Recurrent speculation about divisions among the nine members of the FSLN's National Directorate has surfaced many times over the past eight years. The group is comprised of three men from each of three Sandinista factions that united only months before their 1979 revolution.
Most recently, as Managua plots its course through the maze of Central America's peace treaty, the rumors have fed on apparent differences between speeches by Comandante Bayardo Arce Castano, a directorate member, and President Daniel Ortega Saavedra.
Late last month, Mr. Arce, often portrayed as a ``hard-liner,'' set forth the limits to Sandinista concessions under the region's Esquipulas peace pact.
A few days later, Mr. Ortega, often cast as a ``pragmatist,'' announced an important new concession, indirect talks with rebel leaders to end the six-year war.
Government officials, however, were quick to point out that Arce had not ruled out negotiations on a cease-fire, only on a ``political dialogue'' with the contras. In fact, the Sandinista Assembly meeting that Arce addressed had privately approved indirect talks with the contras earlier that day, say Assembly members. The 105-member Assembly is the Sandinistas' top consultative body.
``Nothing Arce said contradicted anything Daniel said later,'' said a top Sandinista. ``It was just a matter of tone and emphasis.
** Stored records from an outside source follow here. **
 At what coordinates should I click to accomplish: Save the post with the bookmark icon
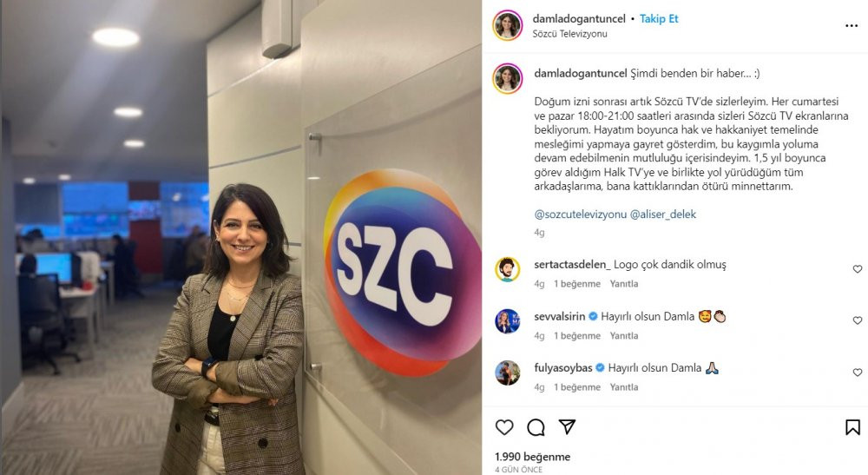pyautogui.click(x=852, y=427)
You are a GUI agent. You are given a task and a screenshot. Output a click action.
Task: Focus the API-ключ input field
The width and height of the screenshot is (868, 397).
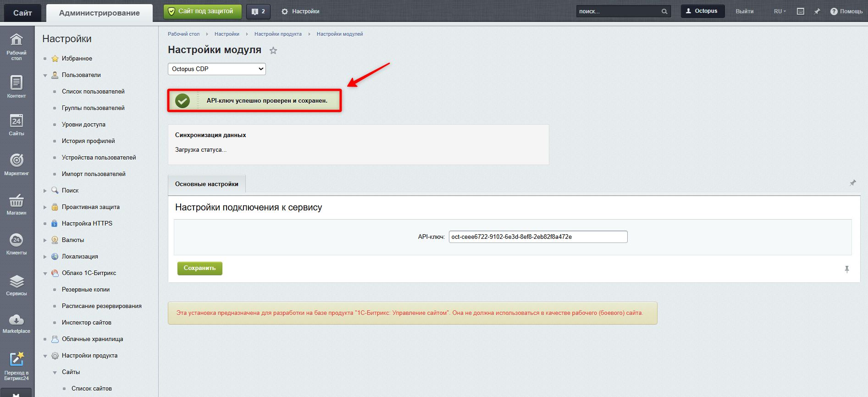pyautogui.click(x=538, y=237)
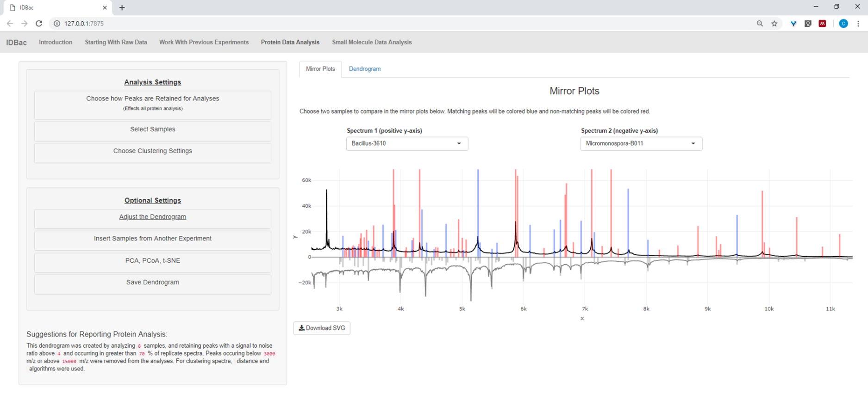The height and width of the screenshot is (406, 868).
Task: Open the browser zoom magnifier icon
Action: click(760, 24)
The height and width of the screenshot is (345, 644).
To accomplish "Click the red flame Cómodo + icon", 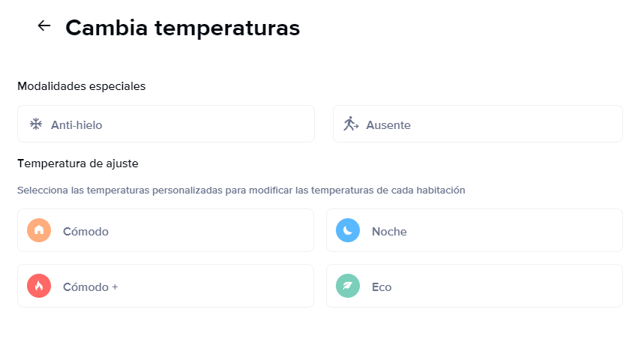I will [x=39, y=286].
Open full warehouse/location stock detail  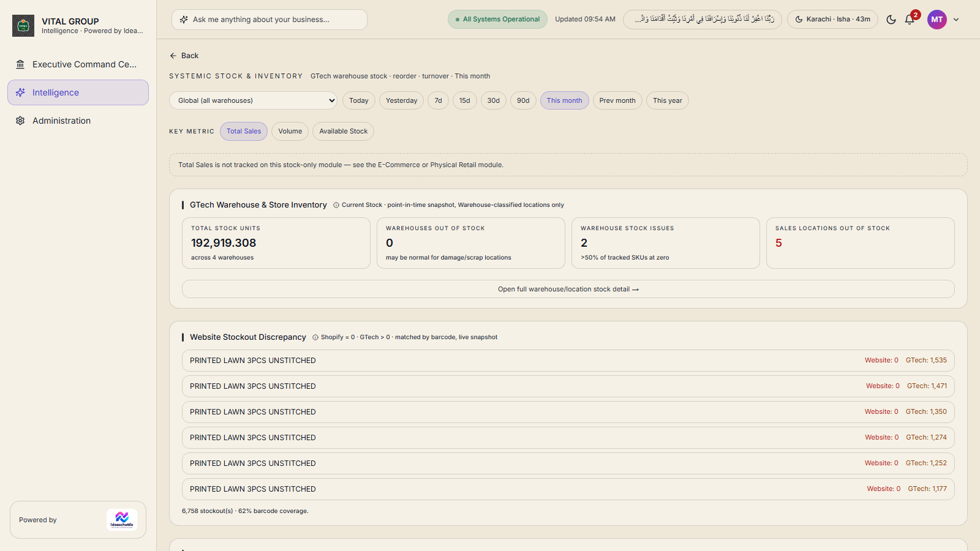(x=568, y=289)
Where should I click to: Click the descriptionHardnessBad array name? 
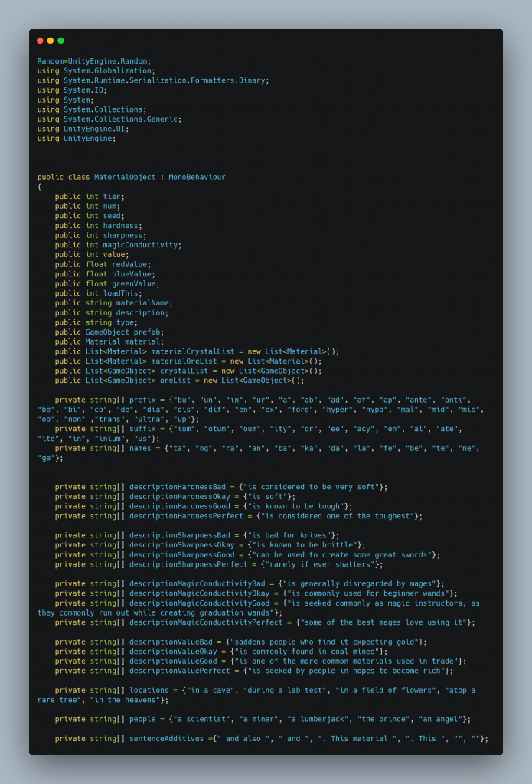click(179, 487)
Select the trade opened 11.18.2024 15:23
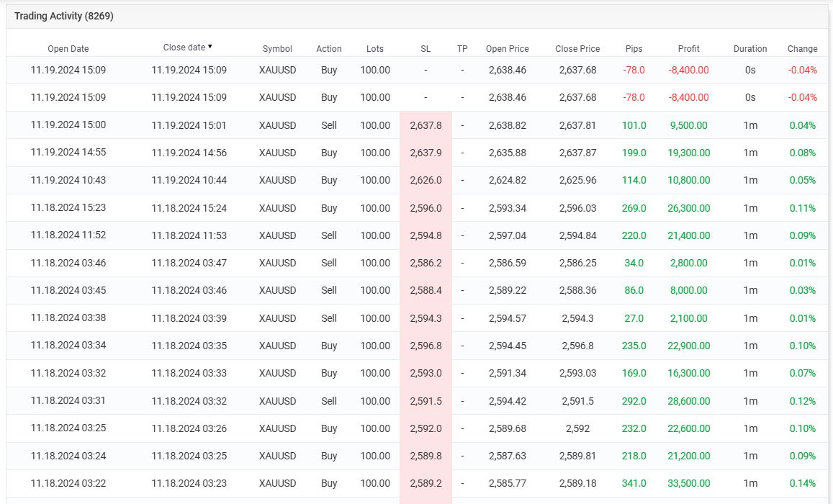 pyautogui.click(x=68, y=207)
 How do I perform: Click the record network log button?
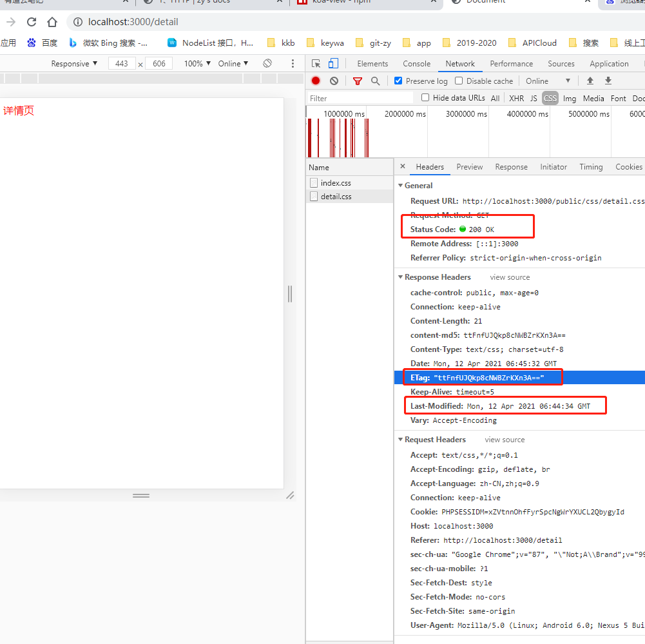tap(316, 81)

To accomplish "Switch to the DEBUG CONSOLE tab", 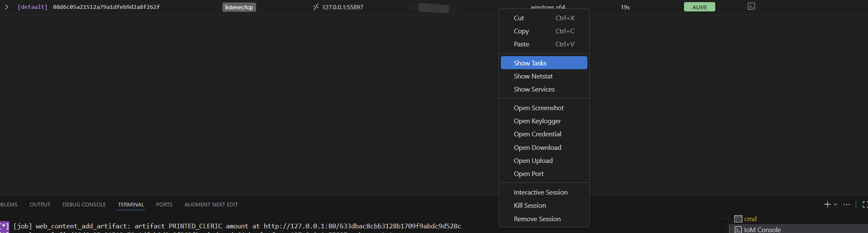I will (x=84, y=204).
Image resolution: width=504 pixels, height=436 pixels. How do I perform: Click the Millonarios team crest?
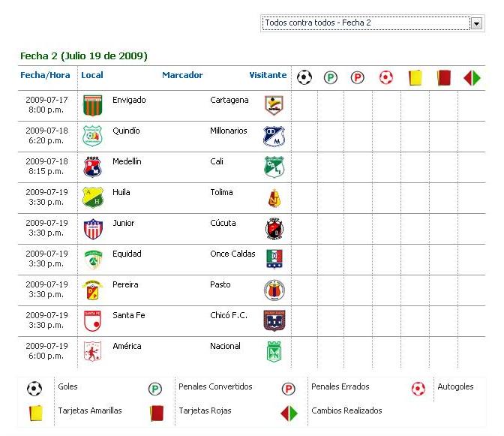[x=274, y=137]
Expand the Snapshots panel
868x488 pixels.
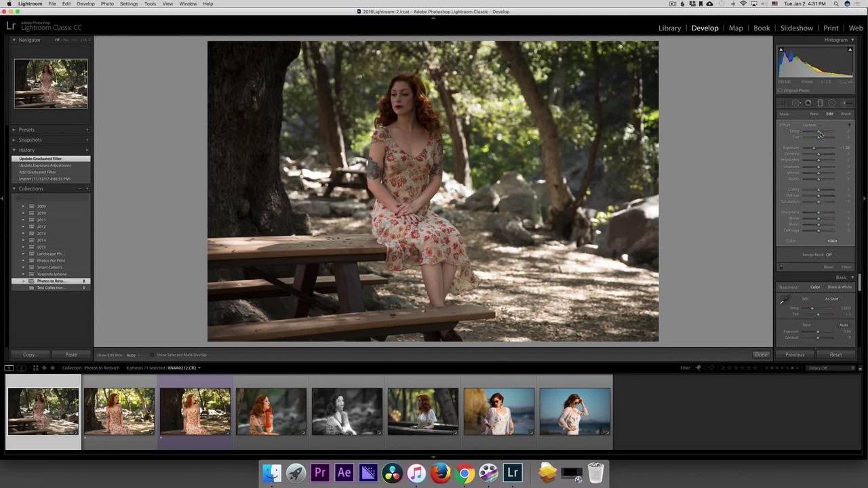[30, 140]
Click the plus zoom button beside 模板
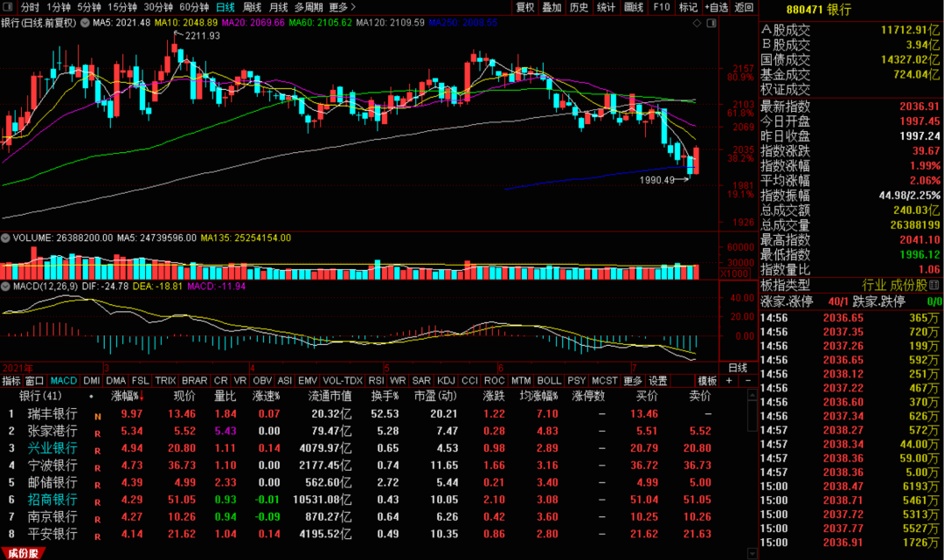This screenshot has height=560, width=944. tap(729, 381)
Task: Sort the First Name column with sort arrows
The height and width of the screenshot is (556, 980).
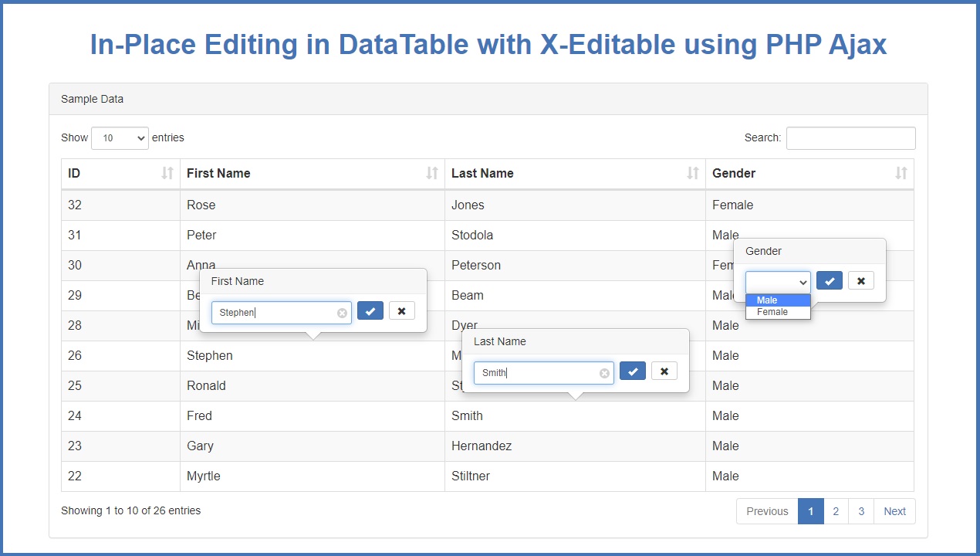Action: pyautogui.click(x=432, y=174)
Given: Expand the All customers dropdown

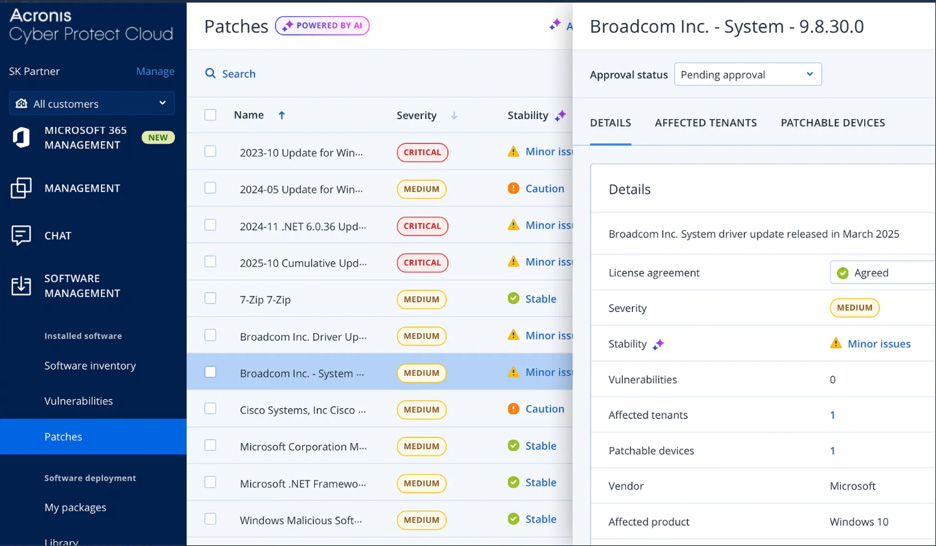Looking at the screenshot, I should point(92,103).
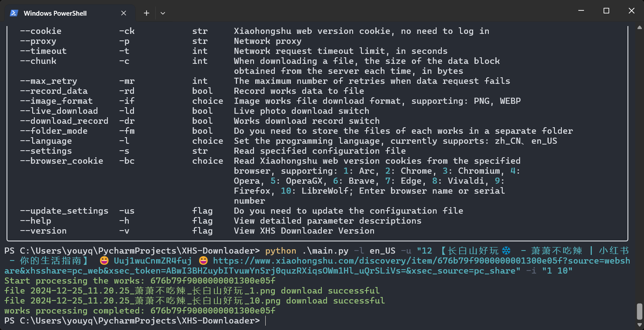
Task: Close the Windows PowerShell tab
Action: (x=124, y=13)
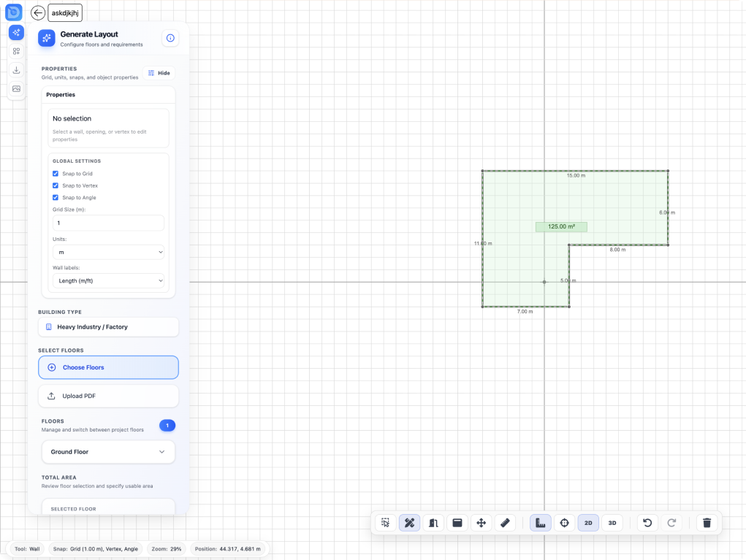The width and height of the screenshot is (746, 560).
Task: Click the Upload PDF button
Action: (108, 396)
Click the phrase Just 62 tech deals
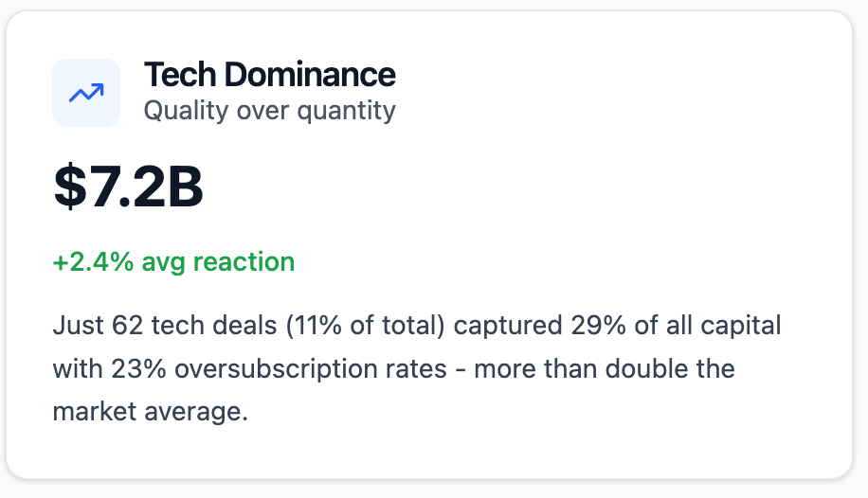 point(165,326)
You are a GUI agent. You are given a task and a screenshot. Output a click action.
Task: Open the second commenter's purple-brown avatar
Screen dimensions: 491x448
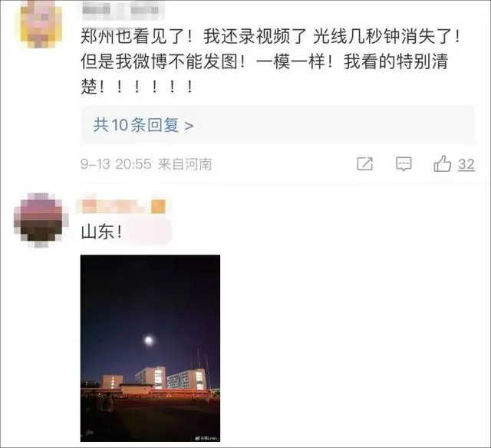tap(41, 220)
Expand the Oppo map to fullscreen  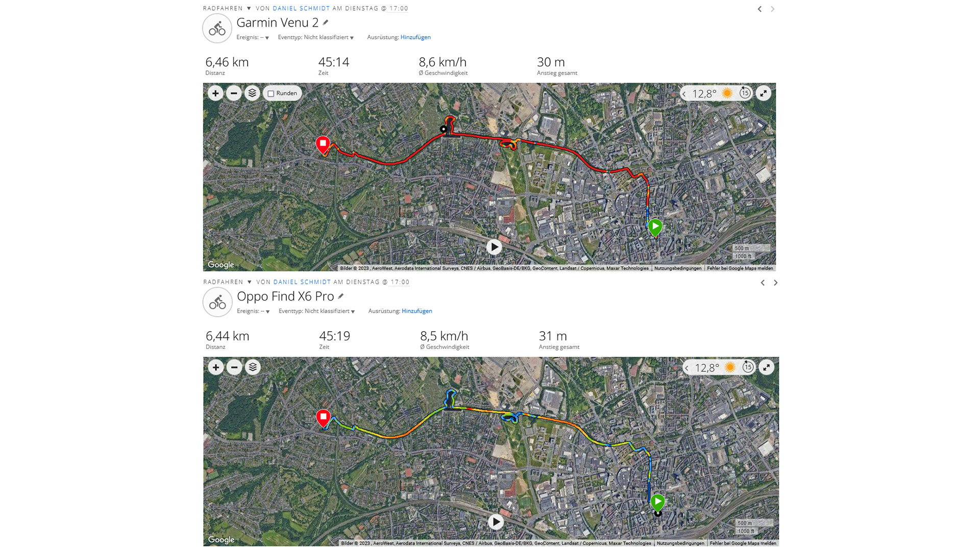point(766,367)
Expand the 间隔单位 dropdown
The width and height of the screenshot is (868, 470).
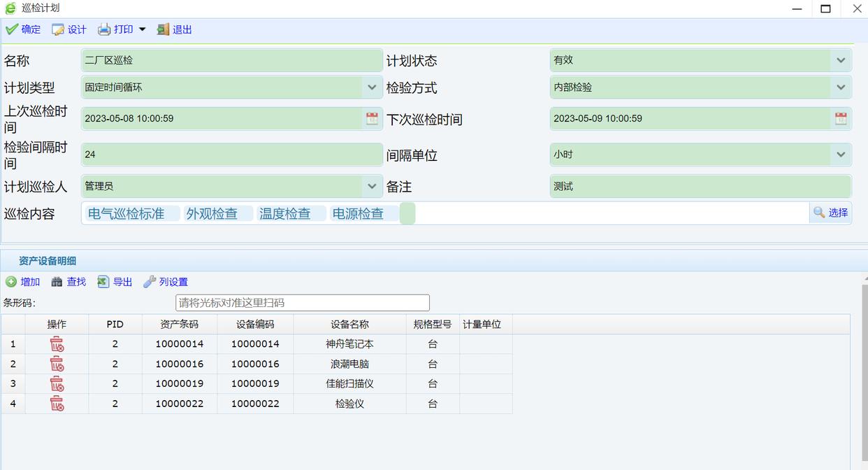click(841, 155)
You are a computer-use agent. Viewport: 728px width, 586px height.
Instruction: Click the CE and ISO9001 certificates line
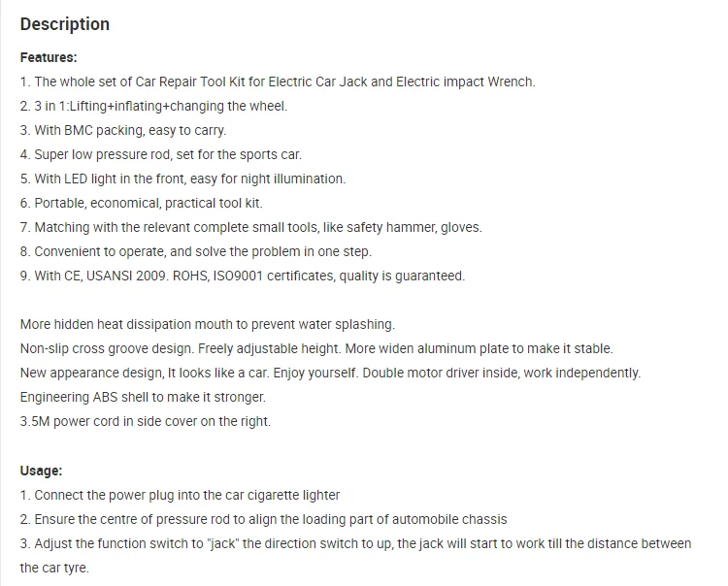point(243,277)
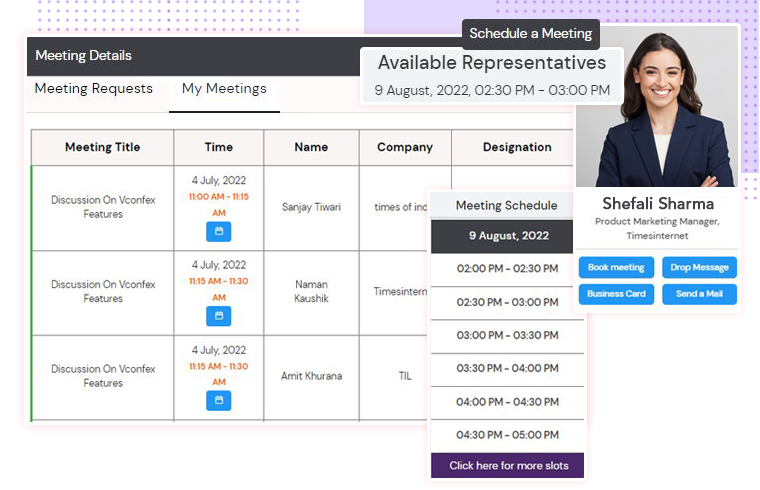Click the 9 August, 2022 date header
The width and height of the screenshot is (760, 490).
(508, 236)
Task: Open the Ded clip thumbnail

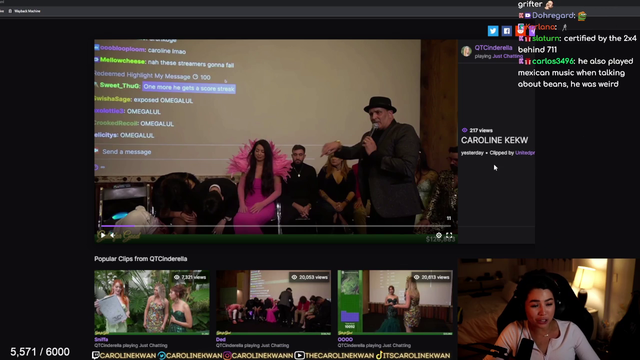Action: pos(273,302)
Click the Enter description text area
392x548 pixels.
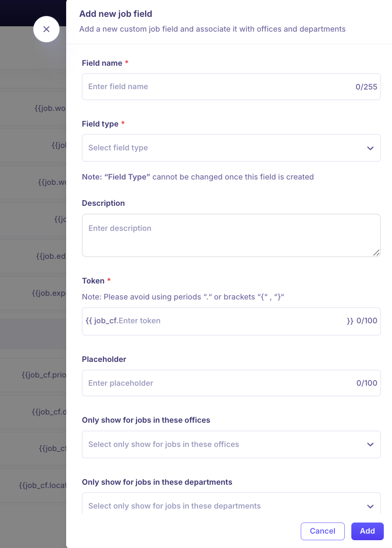[230, 235]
Decisions in this revolution are made by consensus.''
Party militants say the strain and complexity of the peace process have provoked intense debate among the leadership, but it has ended in agreement.
``The National Directorate sometimes decides domestic policy by majority vote, almost never has to do so on foreign policy, and hasn't needed to vote once on the Esquipulas process,'' says an official familiar with the decisionmaking process. ``Dole Republicans and Reagan Republicans are more divided than the FSLN leadership.''
That impression is shared by Western diplomats who monitor Sandinista Front politics.
``Ortega would never have stood up and announced such a contentious policy without having the other eight comandantes behind him,'' says one European diplomat. ``Especially if he knew that people further down the party structure would find it hard to accept.''
The President's announcement Nov. 5th was met with a baffled silence from his audience of 30,000 supporters in Revolution Plaza, who clearly had not expected such a policy reversal.
Since then, one Western envoy says, ``middle level party cadres have privately expressed concern to diplomats that maybe the leadership has gone too far.''
Since President Ortega signed the Esquipulas accord on Aug. 7, members of the ruling party say, the Sandinista Front has devoted innumerable party teach-ins, seminars, official press, and speeches to explain policy, and to convince skeptics that treaty requirements don't compromise revolutionary principles.
The Sandinista Assembly, which normally meets twice a year, has held two special sessions in the past three months to discuss the leadership's policies.
``We have to explain difficult things to the people ... because the people have to understand these steps in order to support them,'' said Vice-President Sergio Ram'irez Mercado. ``People here adapt themselves very quickly to new situations.''
``The National Directorate is not worried about any abyss opening up between them and the militants,'' says a top Sandinista intimately involved in explaining policy to the masses.